2.) if you "sudo su nagios" and try to run as the nagios user, does it work? if not, you may need to change the script to sudo and give the nagios user sudo no password rights to the command used.
Or what lmiltchev just said as I typed my reply
Re: Create command not working
Posted: Thu Feb 06, 2014 5:41 pm
by lmiltchev
This is probably not the best way to do it, but here's a "workaround".
1. I added the following lines to the sudoers file:
Code: Select all
Defaults:nagios !requiretty
nagios ALL=NOPASSWD: /usr/local/nagios/libexec/check_password_expire.sh
2. I set up my command:
Code: Select all
define command {
command_name check_password_expire
command_line sudo /usr/local/nagios/libexec/check_password_expire.sh $ARG1$
}
3. I set up my service definition:
Code: Select all
define service {
host_name localhost
service_description Check Password Expire
check_command check_password_expire!nagios!!!!!!!
...
register 1
}
4. In the CLI, I get:
Code: Select all
[root@testbox libexec]# su -l nagios -c 'sudo /usr/local/nagios/libexec/check_password_expire.sh nagios'
CRITICAL: Password never expires for nagios. RC=2 Password validity period for nagios is 99999 days.

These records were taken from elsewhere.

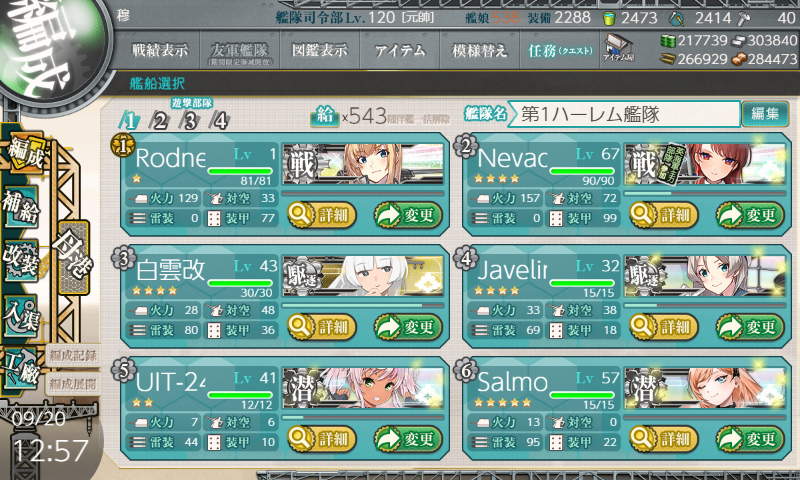
Task: Click the 編集 fleet name button
Action: (765, 114)
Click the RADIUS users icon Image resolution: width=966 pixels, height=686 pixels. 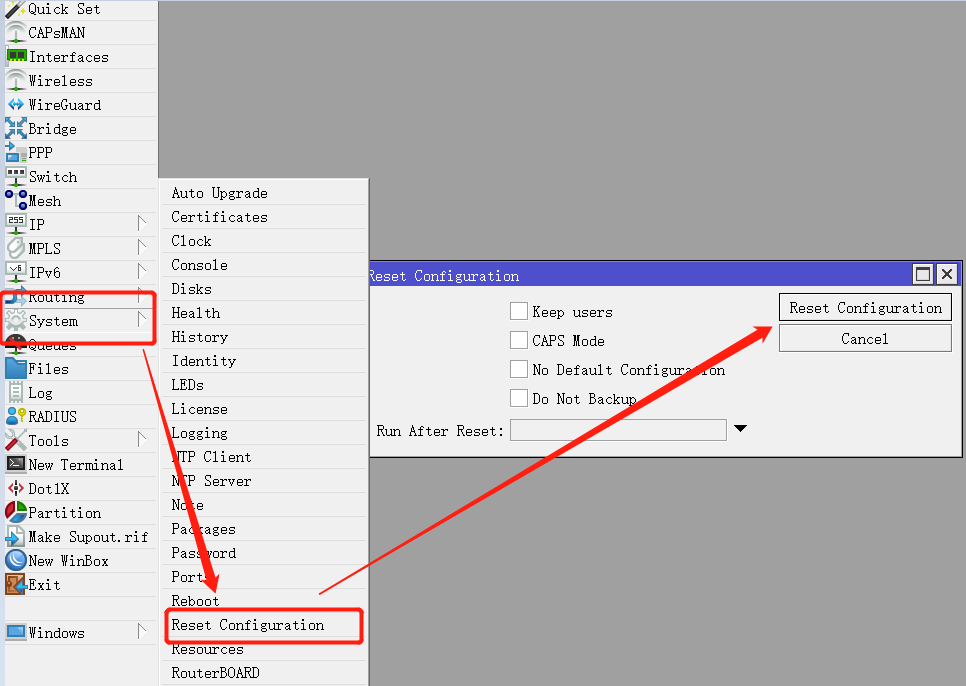(x=15, y=417)

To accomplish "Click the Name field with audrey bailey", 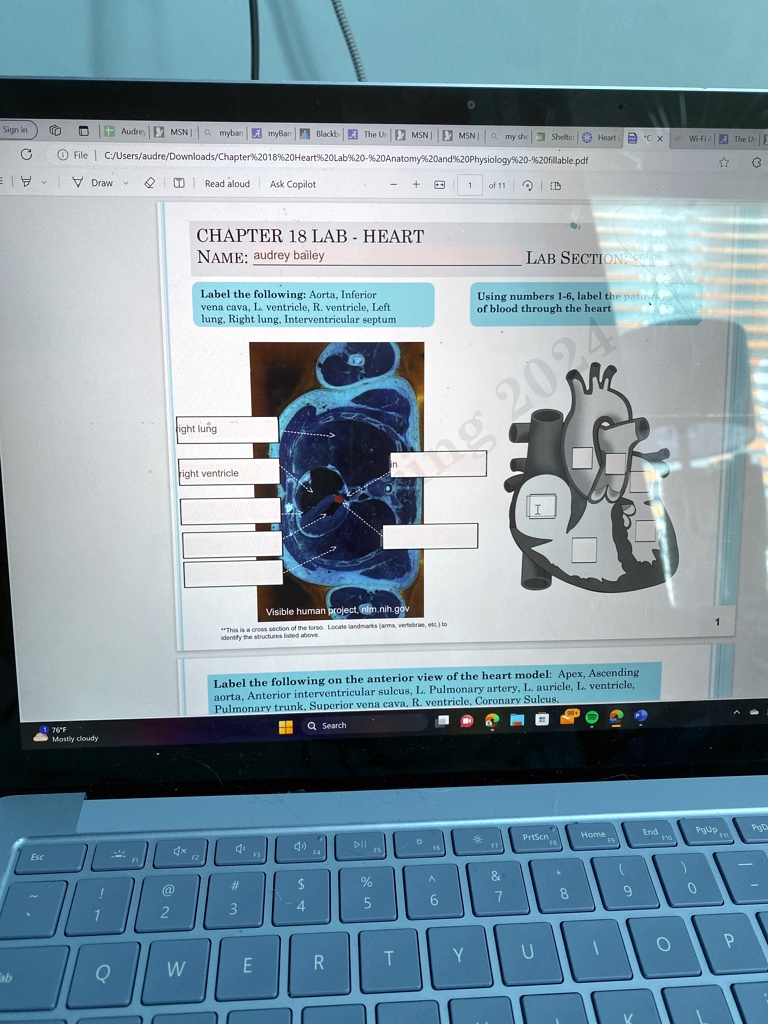I will click(380, 256).
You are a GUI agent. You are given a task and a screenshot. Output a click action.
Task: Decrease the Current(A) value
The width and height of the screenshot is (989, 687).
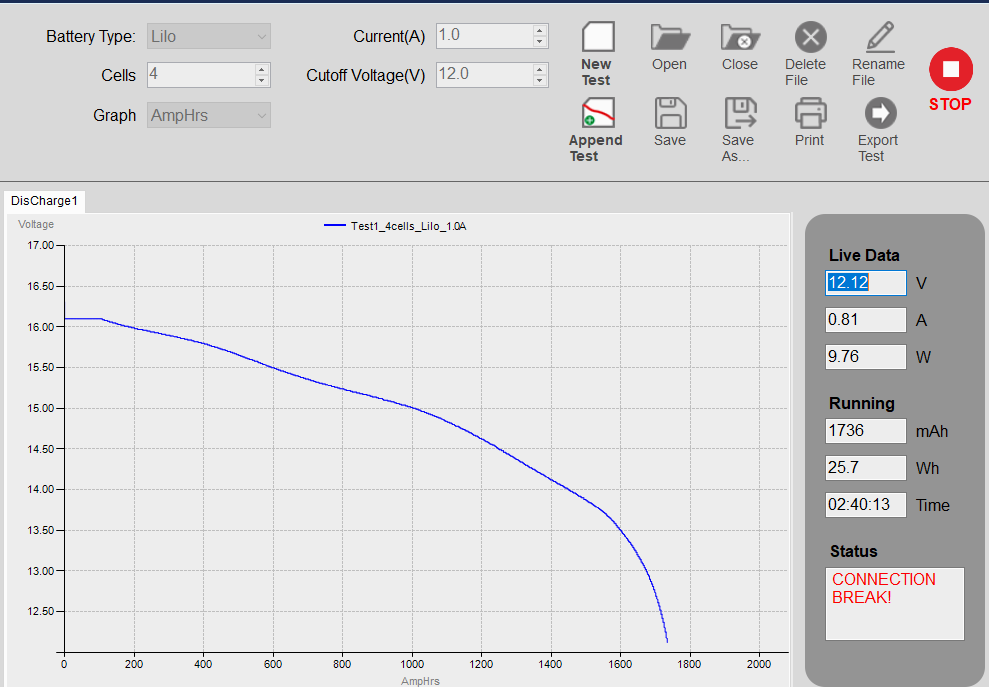point(540,42)
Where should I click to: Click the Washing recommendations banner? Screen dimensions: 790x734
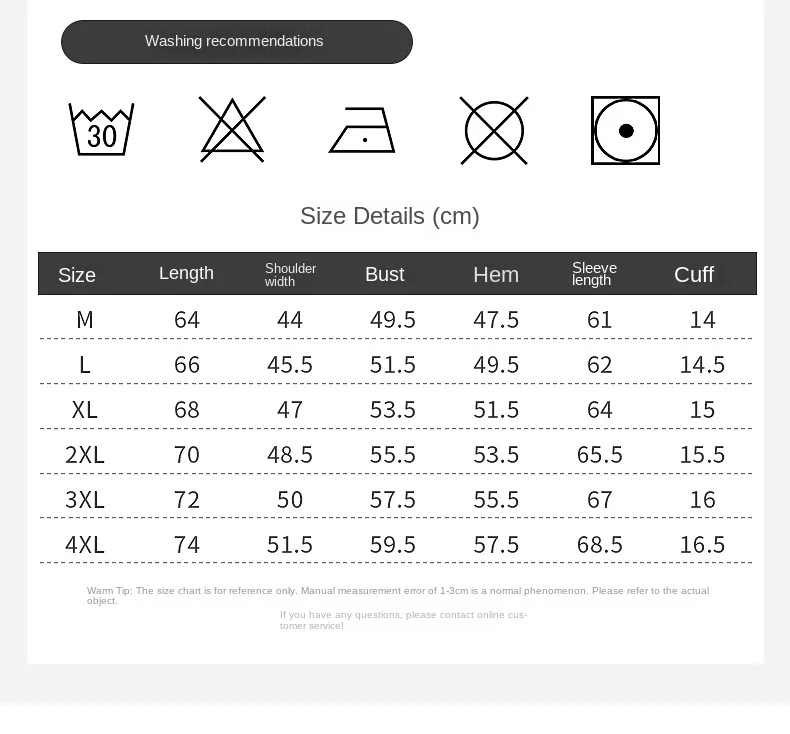[236, 41]
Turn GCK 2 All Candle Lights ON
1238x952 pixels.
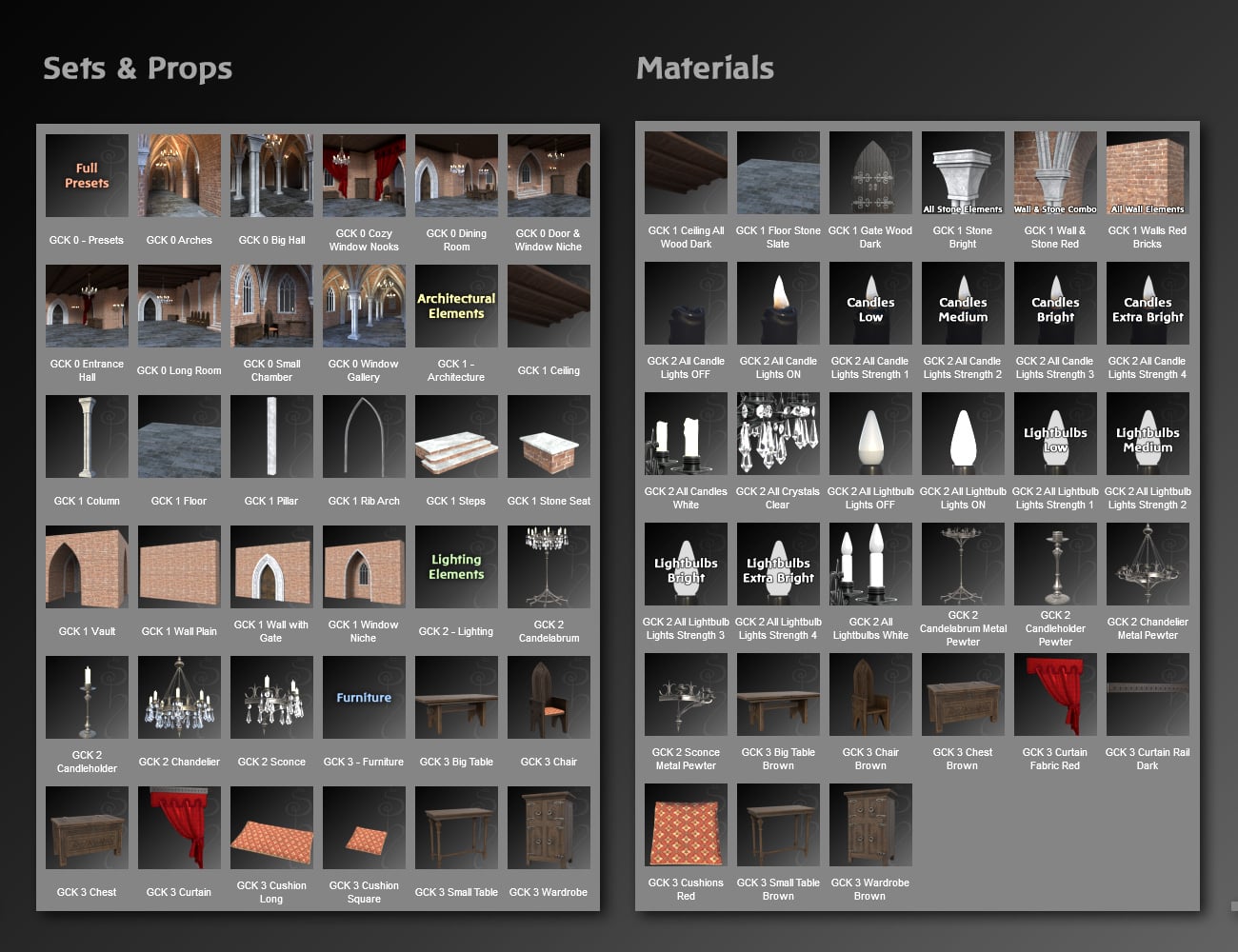pyautogui.click(x=777, y=303)
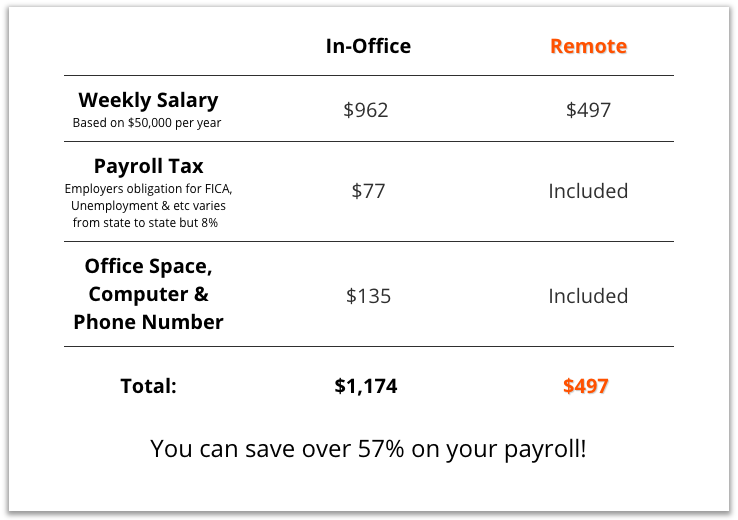Screen dimensions: 738x520
Task: Select the $77 payroll tax amount
Action: [x=368, y=190]
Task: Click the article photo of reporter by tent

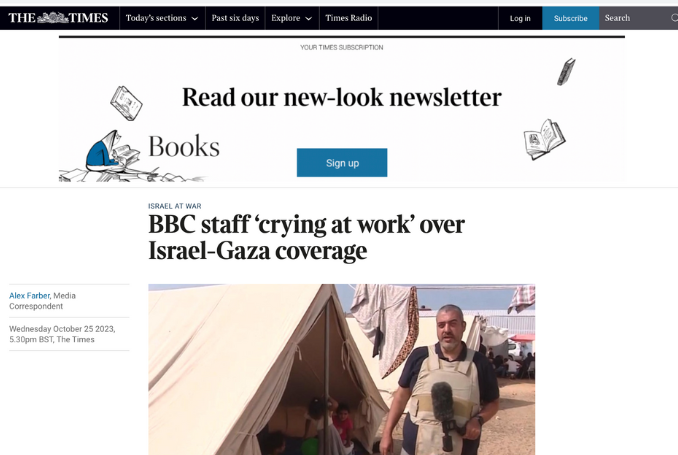Action: click(342, 369)
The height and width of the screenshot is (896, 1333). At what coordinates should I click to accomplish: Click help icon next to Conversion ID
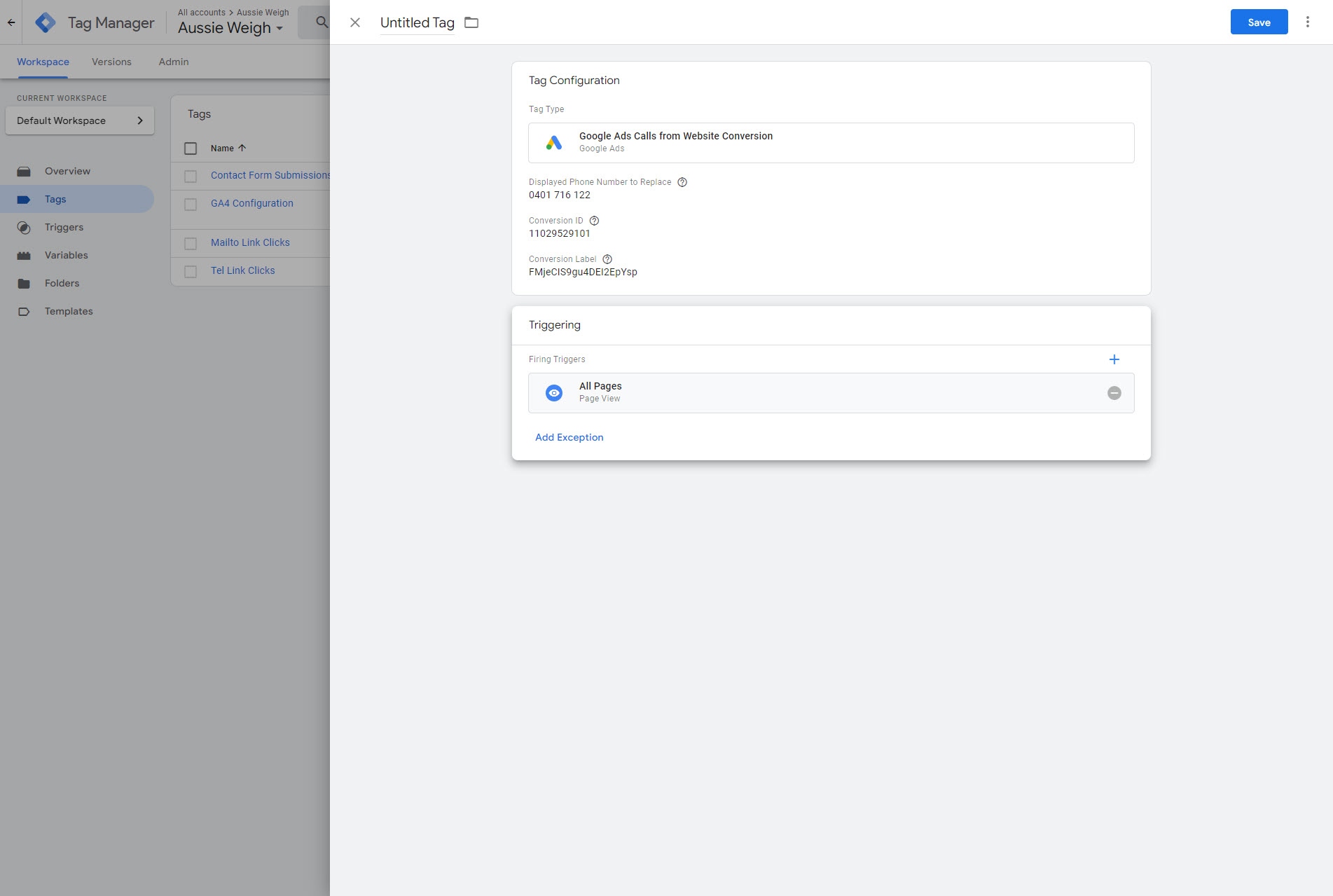click(594, 221)

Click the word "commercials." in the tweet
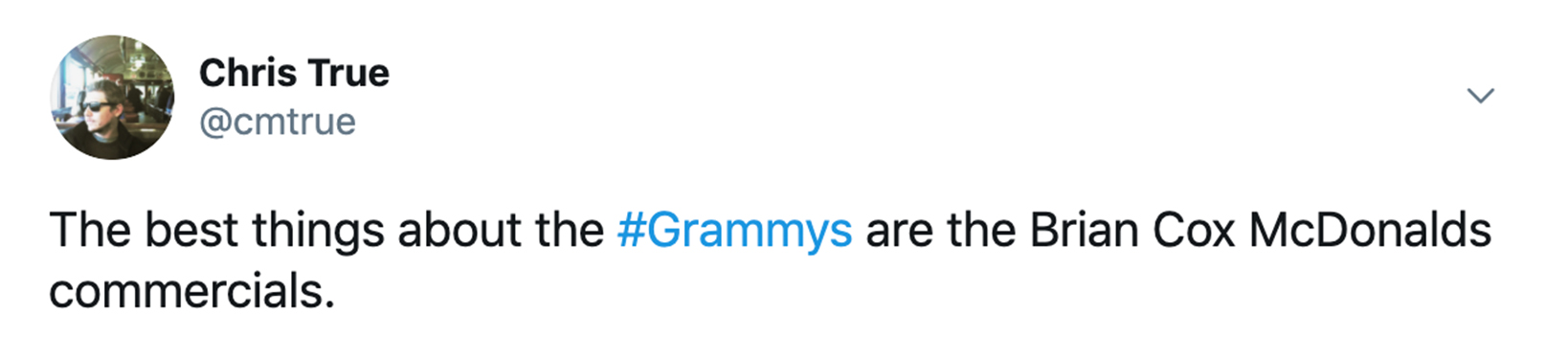(x=192, y=291)
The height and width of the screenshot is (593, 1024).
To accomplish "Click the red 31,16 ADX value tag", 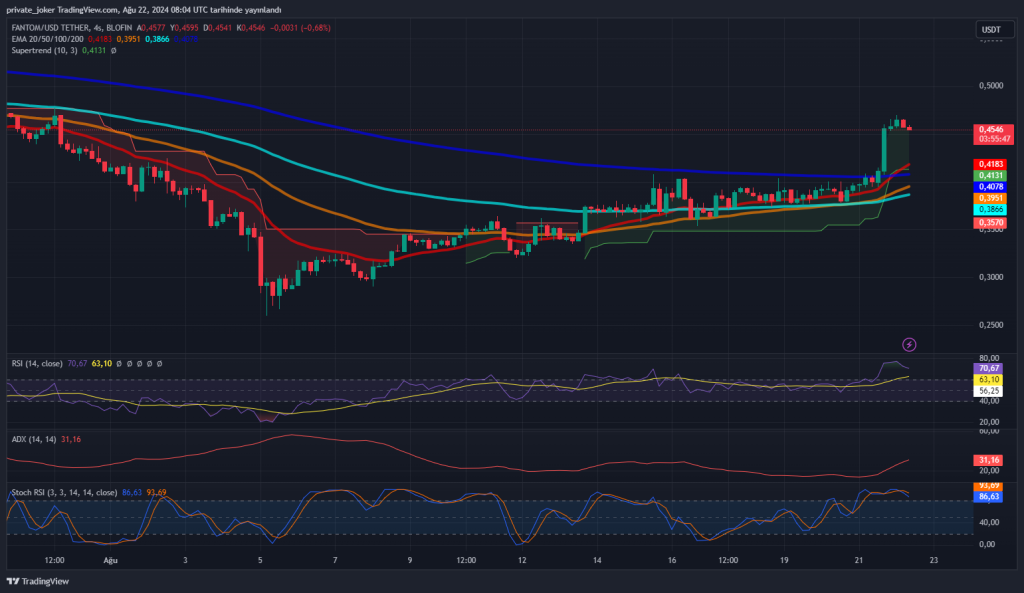I will pyautogui.click(x=991, y=460).
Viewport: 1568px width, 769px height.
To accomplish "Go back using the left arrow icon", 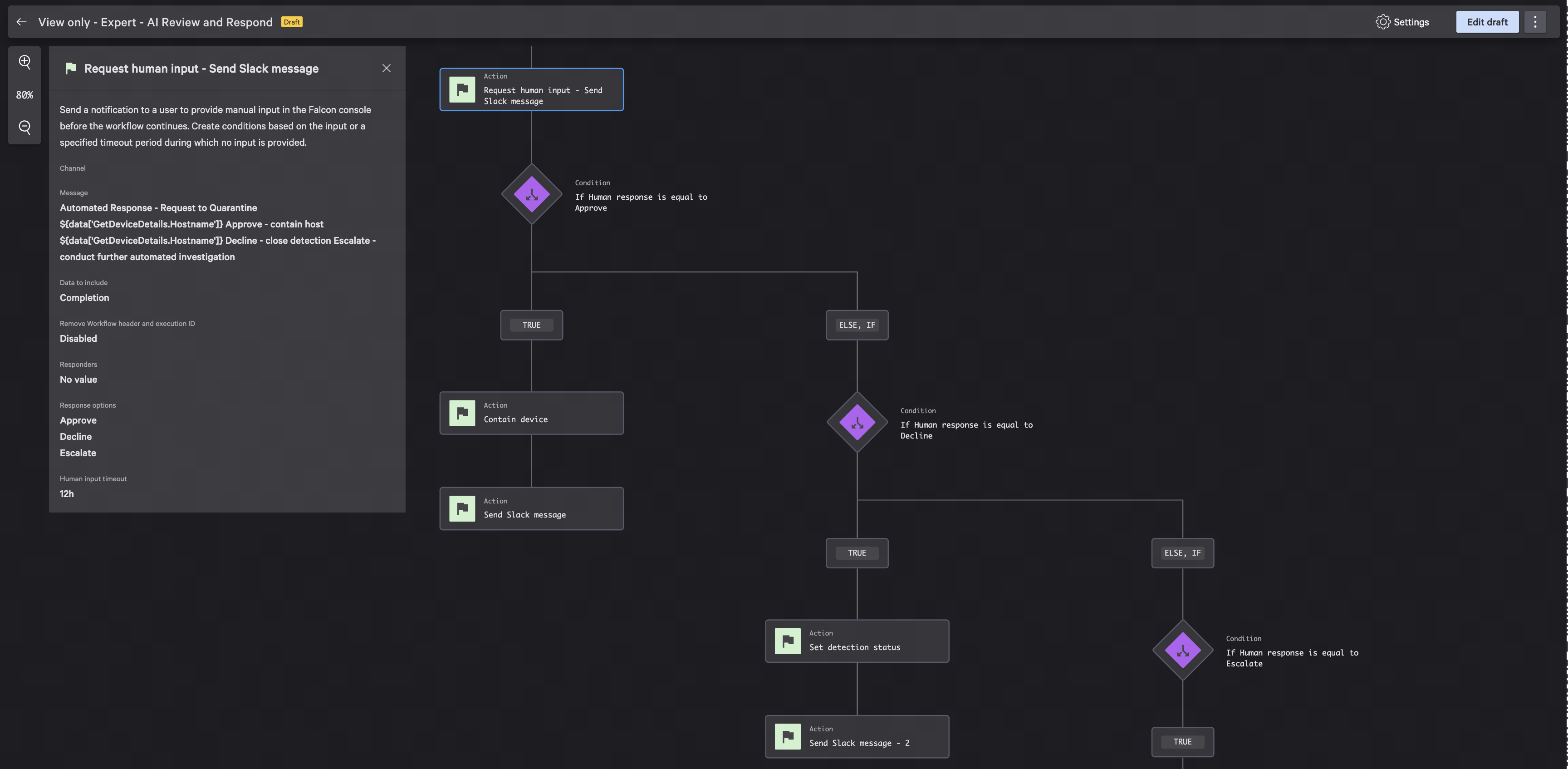I will click(x=21, y=22).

5. It works in the GUI we well.
Re: Create command not working
Posted: Fri Feb 07, 2014 9:18 am
by Bionic___
YES it worked. Not hard to implement.
Thanks for all your help.
I will be submitting the script to the exchange after a couple of tweaks and obtaining permission for the bits of code I borrowed.
Re: Create command not working
Posted: Fri Feb 07, 2014 12:43 pm
by tmcdonald
Bionic___ wrote:YES it worked. Not hard to implement.
Thanks for all your help.
I will be submitting the script to the exchange after a couple of tweaks and obtaining permission for the bits of code I borrowed.
Well hey, thanks for the contribution! Always appreciate getting new code. Gonna lock this up now, feel free to open a new thread if you need help with anything else.